Gold Continues the Contango
Comex gold futures and the futures curve of gold both are moving in contango, which further suggests that the market participants are relatively bullish on gold. While the gold prices are maintaining contango in the futures contract, the current futures contract are relatively trading in the negative zone as compared to the far expires contract.
Many industry experts anticipate the second quarter of the year 2020 to be challenging for the global market and for few commodities including iron ore; while such anticipations are already in place, it is well known that gold exhibit negative correlation with many other commodities such as iron ore, copper, crude, etc.
To Know More, Do Read: Mid-Year Budget Lowers Iron Ore Price Forecast; Emerging High-Yielding Dividend Opportunity?
The futures contract prices of gold are perfectly reflecting the market anticipation of a tough time ahead (provided economic conditions remain slow) with far contract trading at relatively high prices as compared to the near futures, which further suggests that the convenience yield of gold is currently low as compared to its storage cost.
Comex Gold Futures (Source: Thomson Reuters)
To Know More, About Futures Related Technical Terms, Do Read: An Investors’ Guide for Commodity Valuation and Mining Stocks
Gold Seasonality Indicates Turnaround
Gold Seasonality Chart (Source: Thomson Reuters)

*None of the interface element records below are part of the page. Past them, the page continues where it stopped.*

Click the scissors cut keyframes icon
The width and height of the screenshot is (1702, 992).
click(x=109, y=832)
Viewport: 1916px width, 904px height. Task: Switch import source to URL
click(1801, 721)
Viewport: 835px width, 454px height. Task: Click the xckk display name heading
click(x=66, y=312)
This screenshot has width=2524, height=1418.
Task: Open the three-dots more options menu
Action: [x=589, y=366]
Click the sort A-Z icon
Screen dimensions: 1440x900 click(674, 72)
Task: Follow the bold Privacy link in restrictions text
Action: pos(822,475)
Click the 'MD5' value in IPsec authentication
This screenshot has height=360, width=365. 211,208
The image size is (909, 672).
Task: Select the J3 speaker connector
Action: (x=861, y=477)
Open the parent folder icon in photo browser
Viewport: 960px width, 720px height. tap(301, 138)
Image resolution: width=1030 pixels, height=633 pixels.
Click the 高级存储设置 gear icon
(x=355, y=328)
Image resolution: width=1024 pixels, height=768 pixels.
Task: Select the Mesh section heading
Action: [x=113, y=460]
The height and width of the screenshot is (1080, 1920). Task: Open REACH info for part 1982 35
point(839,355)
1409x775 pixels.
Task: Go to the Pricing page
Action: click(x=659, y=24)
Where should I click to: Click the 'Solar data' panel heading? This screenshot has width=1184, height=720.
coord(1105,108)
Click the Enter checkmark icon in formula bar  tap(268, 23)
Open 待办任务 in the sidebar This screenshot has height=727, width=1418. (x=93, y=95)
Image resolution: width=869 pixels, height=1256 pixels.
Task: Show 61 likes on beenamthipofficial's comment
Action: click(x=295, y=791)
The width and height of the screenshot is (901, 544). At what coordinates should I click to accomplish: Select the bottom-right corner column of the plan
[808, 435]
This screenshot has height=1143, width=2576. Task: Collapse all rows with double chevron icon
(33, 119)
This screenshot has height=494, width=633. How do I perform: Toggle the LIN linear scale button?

Gold seasonality chart is clearly showing that the gold repeat same pattern in a year with slight variations at time, which could be accounted for shifts in geopolitical and fundamental factors, and it could be seen on the chart, that gold usually recovered in the past at the end of the year, which could bring a Christmas-cherish on the bullion investor’s face.
While the above study reflects that the gold prices might recover soon with decent long-term indication, it would be a show for the eye to witness if the ASX gold mining companies would gain the lost momentum. Especially when the gold mining companies are engaged in aggressive acquisition and development to take advantage of spiked gold prices in the market.